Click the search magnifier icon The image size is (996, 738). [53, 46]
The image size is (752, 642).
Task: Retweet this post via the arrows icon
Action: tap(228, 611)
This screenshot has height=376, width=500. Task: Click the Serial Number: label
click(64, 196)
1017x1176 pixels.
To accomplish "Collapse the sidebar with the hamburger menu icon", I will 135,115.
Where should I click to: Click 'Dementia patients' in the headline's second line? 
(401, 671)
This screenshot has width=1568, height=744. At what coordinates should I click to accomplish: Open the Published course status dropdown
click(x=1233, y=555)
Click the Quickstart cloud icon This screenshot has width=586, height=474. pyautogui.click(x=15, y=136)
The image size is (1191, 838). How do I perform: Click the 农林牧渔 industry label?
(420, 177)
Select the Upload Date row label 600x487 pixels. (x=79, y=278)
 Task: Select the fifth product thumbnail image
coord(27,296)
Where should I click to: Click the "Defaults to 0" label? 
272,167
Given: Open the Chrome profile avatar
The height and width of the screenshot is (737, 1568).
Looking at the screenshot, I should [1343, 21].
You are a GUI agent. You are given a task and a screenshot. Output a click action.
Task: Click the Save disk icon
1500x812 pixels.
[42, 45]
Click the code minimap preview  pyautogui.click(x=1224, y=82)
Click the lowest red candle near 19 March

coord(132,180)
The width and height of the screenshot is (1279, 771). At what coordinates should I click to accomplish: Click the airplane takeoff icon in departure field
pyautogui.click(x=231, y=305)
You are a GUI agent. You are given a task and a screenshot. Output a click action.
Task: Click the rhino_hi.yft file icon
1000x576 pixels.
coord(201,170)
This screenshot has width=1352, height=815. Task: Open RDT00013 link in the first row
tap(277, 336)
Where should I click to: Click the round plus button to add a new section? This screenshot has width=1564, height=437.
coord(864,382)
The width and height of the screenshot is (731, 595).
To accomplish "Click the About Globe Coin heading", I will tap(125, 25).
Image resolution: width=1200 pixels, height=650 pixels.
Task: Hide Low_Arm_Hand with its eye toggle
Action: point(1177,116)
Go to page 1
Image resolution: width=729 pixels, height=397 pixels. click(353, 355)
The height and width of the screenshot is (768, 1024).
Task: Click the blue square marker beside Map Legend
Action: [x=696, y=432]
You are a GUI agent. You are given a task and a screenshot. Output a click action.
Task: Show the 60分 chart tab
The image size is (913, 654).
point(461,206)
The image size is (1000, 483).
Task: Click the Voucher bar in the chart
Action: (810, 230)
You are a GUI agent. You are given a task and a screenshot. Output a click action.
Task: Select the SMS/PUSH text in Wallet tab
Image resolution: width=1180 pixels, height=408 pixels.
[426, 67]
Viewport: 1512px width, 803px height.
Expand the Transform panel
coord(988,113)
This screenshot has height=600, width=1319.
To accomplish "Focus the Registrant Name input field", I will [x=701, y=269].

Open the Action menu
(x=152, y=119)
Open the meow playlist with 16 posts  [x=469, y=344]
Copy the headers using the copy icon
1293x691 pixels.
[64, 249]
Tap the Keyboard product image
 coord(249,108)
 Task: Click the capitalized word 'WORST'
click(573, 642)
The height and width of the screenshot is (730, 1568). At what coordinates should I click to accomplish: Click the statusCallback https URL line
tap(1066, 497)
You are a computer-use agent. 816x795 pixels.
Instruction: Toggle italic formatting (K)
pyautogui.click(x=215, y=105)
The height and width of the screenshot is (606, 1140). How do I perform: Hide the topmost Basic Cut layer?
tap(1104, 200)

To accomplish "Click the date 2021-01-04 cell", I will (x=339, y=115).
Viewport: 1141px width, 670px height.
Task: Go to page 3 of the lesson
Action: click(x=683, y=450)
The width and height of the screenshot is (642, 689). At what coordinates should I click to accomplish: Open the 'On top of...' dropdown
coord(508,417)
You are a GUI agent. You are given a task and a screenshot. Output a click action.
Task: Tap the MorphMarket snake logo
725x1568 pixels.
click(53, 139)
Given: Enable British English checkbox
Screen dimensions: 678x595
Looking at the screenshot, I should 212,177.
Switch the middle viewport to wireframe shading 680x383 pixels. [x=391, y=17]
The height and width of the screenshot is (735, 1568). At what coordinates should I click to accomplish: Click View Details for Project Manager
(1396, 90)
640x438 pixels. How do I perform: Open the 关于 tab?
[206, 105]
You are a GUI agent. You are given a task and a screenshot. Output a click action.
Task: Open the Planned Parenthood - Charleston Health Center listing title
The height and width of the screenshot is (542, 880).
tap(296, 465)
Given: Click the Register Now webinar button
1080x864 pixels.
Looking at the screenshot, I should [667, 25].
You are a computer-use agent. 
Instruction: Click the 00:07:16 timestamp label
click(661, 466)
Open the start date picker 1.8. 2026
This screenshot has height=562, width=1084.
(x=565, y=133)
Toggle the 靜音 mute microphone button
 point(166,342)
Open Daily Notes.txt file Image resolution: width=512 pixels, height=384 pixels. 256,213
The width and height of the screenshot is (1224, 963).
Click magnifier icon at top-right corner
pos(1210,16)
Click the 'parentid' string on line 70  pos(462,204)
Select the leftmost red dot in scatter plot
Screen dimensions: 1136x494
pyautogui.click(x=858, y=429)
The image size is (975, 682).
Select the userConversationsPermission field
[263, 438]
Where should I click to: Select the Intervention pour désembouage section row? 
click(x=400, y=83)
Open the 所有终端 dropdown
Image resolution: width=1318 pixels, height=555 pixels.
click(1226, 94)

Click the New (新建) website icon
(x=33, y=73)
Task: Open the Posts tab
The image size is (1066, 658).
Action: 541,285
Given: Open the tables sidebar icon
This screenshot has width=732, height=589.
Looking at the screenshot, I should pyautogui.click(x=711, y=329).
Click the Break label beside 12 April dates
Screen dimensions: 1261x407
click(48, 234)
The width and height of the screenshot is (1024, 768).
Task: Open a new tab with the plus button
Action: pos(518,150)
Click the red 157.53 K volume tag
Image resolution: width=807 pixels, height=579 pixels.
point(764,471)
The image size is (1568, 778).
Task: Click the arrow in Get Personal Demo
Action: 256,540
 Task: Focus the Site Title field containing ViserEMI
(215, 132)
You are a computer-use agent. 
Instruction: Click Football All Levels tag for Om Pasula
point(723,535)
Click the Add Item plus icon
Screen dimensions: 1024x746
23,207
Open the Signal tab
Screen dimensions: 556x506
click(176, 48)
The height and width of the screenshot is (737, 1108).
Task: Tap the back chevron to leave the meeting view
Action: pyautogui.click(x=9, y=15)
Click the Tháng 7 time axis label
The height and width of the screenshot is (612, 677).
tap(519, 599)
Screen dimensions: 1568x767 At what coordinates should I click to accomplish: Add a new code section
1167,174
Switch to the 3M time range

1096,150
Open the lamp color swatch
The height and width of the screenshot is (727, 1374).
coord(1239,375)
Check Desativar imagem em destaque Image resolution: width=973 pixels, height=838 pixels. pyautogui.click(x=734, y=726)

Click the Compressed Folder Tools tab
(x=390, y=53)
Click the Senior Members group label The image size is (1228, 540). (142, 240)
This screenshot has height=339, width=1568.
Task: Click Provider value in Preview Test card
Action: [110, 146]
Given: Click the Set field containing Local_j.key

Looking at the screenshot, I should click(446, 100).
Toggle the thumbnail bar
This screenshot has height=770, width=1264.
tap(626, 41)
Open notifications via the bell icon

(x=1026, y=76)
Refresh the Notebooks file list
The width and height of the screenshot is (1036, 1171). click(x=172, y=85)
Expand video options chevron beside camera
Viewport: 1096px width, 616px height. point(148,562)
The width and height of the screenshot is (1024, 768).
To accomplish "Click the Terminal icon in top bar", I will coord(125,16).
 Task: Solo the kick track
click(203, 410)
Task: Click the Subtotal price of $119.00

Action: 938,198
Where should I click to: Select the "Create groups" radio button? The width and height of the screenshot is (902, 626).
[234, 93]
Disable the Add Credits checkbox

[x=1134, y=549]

» **What to work on**
When you reach the line containing "Click the 'parentid'" in the data above, start copying exactly, and stop after the line containing "Check Desativar imagem".

» **Task output**
Click the 'parentid' string on line 70  pos(462,204)
Select the leftmost red dot in scatter plot
Screen dimensions: 1136x494
pyautogui.click(x=858, y=429)
The image size is (975, 682).
Select the userConversationsPermission field
[263, 438]
Where should I click to: Select the Intervention pour désembouage section row? 
click(x=400, y=83)
Open the 所有终端 dropdown
Image resolution: width=1318 pixels, height=555 pixels.
click(1226, 94)

Click the New (新建) website icon
(x=33, y=73)
Task: Open the Posts tab
The image size is (1066, 658).
Action: 541,285
Given: Open the tables sidebar icon
This screenshot has width=732, height=589.
Looking at the screenshot, I should pyautogui.click(x=711, y=329).
Click the Break label beside 12 April dates
Screen dimensions: 1261x407
click(48, 234)
The width and height of the screenshot is (1024, 768).
Task: Open a new tab with the plus button
Action: pos(518,150)
Click the red 157.53 K volume tag
Image resolution: width=807 pixels, height=579 pixels.
point(764,471)
The image size is (1568, 778).
Task: Click the arrow in Get Personal Demo
Action: 256,540
 Task: Focus the Site Title field containing ViserEMI
(215, 132)
You are a computer-use agent. 
Instruction: Click Football All Levels tag for Om Pasula
point(723,535)
Click the Add Item plus icon
Screen dimensions: 1024x746
23,207
Open the Signal tab
Screen dimensions: 556x506
click(176, 48)
The height and width of the screenshot is (737, 1108).
Task: Tap the back chevron to leave the meeting view
Action: pyautogui.click(x=9, y=15)
Click the Tháng 7 time axis label
The height and width of the screenshot is (612, 677).
tap(519, 599)
Screen dimensions: 1568x767 At what coordinates should I click to accomplish: Add a new code section
1167,174
Switch to the 3M time range

1096,150
Open the lamp color swatch
The height and width of the screenshot is (727, 1374).
coord(1239,375)
Check Desativar imagem em destaque Image resolution: width=973 pixels, height=838 pixels. pyautogui.click(x=734, y=726)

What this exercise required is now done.